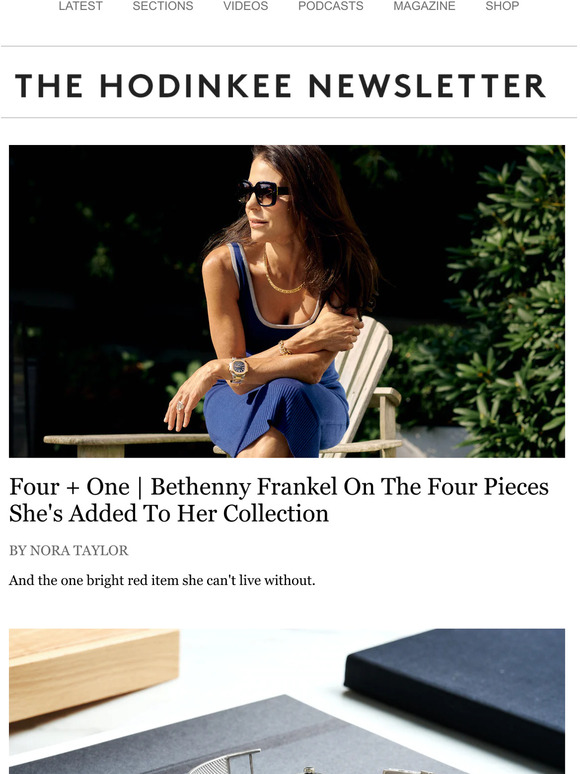Viewport: 580px width, 774px height.
Task: Go to the Videos page
Action: tap(245, 6)
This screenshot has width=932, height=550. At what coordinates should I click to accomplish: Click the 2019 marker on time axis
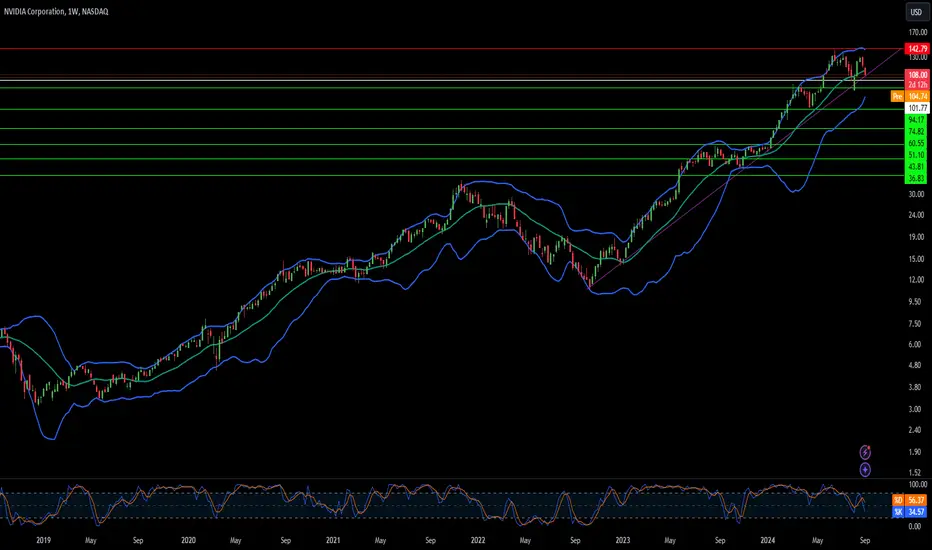(43, 540)
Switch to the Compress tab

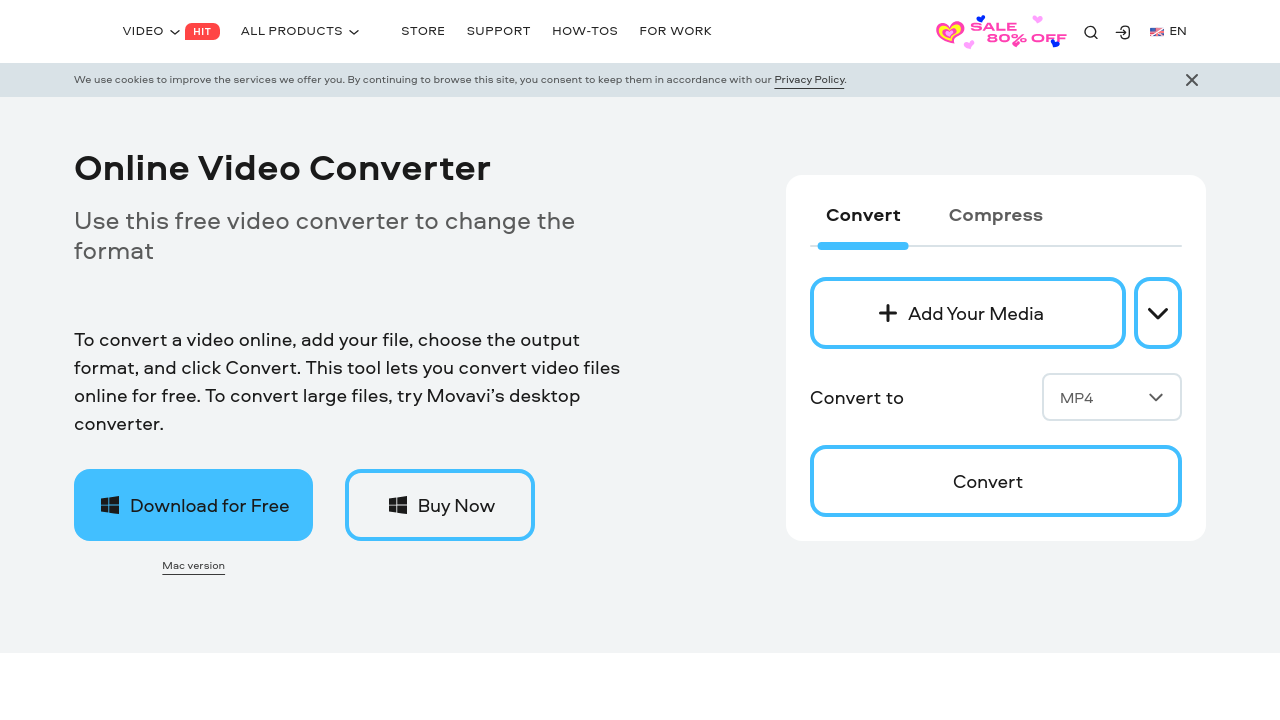(995, 215)
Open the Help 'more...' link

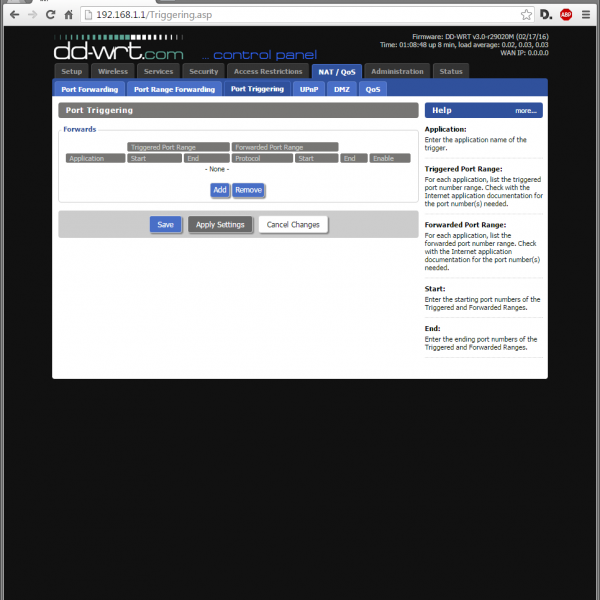526,111
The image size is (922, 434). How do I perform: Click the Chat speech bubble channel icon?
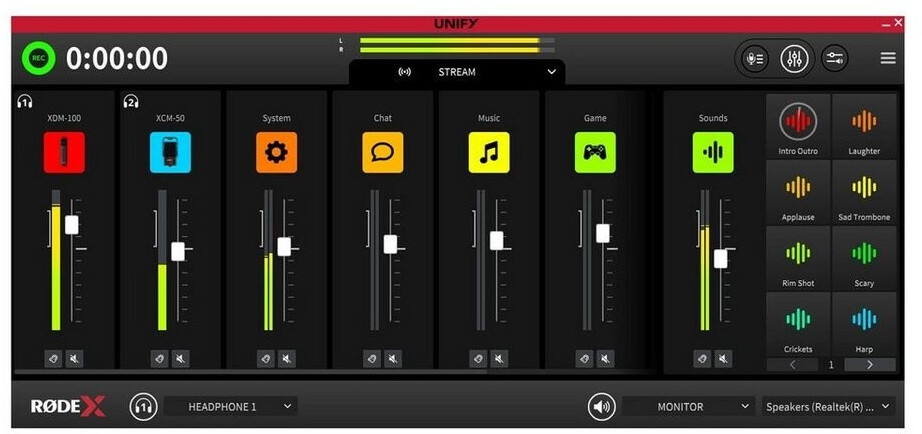point(383,153)
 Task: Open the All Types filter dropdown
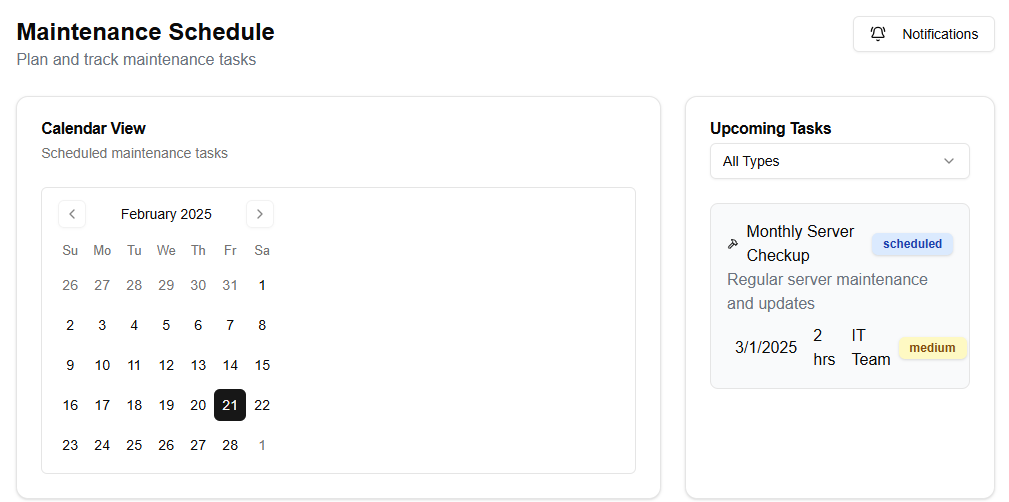pos(840,161)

▶ [Task prompt]: Every line from the one holding "Open the Help 'more...' link" through the final line of the data above is to be reproduced exactly, both ends included, with the pictures left out.

▶ [Response]:
Open the Help 'more...' link

526,111
The image size is (922, 434). How do I perform: Click the Chat speech bubble channel icon?
point(383,153)
 Task: Open the All Types filter dropdown
pos(840,161)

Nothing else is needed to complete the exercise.